The Shallotte, N.C., property is installing the Sunday variety of ultradwarf Bermudagrass, which is more salt- and cold-tolerant than its current SeaDwarf Paspalum grass. Other improvements will include drainage repairs and tree removal, with plans to reopen in August.
The owners and operators of Rivers Edge Golf Club in Shallotte, N.C., have closed the course for a couple months in order to replace greens, due in part to damage caused by winterkill that hit the Myrtle Beach area, Myrtle Beach (S.C.) Online reported.
The 16-year-old, 6,900-yard Arnold Palmer design closed last week and will be the first course on the Grand Strand to install the Sunday variety of ultradwarf Bermudagrass on its greens.
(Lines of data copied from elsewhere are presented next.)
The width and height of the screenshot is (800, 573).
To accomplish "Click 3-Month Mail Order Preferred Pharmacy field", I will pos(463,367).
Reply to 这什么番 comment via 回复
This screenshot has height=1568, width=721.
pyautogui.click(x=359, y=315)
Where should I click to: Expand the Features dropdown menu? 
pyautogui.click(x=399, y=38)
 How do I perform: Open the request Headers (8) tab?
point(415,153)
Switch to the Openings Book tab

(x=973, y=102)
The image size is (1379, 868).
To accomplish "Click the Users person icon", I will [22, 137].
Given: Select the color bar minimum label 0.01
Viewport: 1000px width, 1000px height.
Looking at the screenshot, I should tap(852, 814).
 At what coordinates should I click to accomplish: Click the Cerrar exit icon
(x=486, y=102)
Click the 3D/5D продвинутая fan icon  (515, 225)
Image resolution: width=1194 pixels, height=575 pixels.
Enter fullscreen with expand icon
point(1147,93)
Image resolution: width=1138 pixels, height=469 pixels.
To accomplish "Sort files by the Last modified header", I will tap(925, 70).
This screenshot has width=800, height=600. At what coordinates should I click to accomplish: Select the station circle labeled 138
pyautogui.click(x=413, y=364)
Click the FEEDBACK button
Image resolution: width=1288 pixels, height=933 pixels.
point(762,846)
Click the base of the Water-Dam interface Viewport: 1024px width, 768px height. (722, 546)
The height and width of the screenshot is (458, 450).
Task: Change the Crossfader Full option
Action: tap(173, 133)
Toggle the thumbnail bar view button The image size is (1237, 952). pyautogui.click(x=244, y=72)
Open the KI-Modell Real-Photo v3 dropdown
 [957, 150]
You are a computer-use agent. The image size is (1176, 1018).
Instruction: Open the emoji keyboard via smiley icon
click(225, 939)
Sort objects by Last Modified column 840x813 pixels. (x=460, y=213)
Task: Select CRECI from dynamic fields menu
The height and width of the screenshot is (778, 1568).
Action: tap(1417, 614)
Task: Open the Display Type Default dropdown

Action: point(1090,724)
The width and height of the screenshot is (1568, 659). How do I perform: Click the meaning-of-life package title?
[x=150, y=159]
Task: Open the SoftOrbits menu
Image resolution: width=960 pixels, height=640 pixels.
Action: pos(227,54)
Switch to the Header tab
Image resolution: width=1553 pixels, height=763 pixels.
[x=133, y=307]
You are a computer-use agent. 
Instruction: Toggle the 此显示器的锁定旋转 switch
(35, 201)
The Sunday Bermuda will replace SeaDwarf Paspalum grass, which was installed in 2009 and replaced the course’s original L93 bentgrass greens. Paspalum, which is wall to wall at Pine Lakes Country Club, is a hearty grass that is very salt and drought tolerant and takes stress off a course’s water supply, Online reported.
Rivers Edge had some green damage from winter kill that several other Strand courses also endured, Online reported.
“Over time the Paspalum hasn’t reacted well to winter and the transition,” said East Coast Golf Management president Mike Buccerone, whose company manages the course. “We want to shut it down and do it right and put a product out there that everyone expects.”
Buccerone expects Rivers Edge, which is one of the area’s more scenic courses with holes along marsh and the Shallotte River, to reopen in late August, Online reported.
Sunday ultradwarf has been available in the golf industry for two decades. Rivers Edge operators visited Ole Still Golf Club in Hickory, N.C., to see its Sunday Bermuda greens and discuss the grass with the course’s superintendent, and participated in a recent sprigging of the practice putting green with Sunday at King’s Grant Golf & Country Club in Fayetteville, N.C., which is another course managed by East Coast, Online reported.
“They’ve had them for three years there [at Ole Still] and they’ve handled winter well,” Buccerone said. “It’s a salt-tolerant grass and it’s cold tolerant, and the blade is a lot smaller than Paspalum, so we will be able to get the green speeds up to what people would expect.”
Other improvements including drainage repairs will take place while the course is closed, and trees will be removed on holes that have excessive shade impacting grass health, including holes 6, 10 and 12. The decision to close was made after Buccerone met with some owners in Charlotte, N.C., last Tuesday, including managing partner Charlie Smith, Online reported.
“We’re excited about the ownership and membership embracing this and we’re looking forward to a good fall,” said Buccerone, who added that East Coast’s other courses will accommodate Rivers Edge’s members.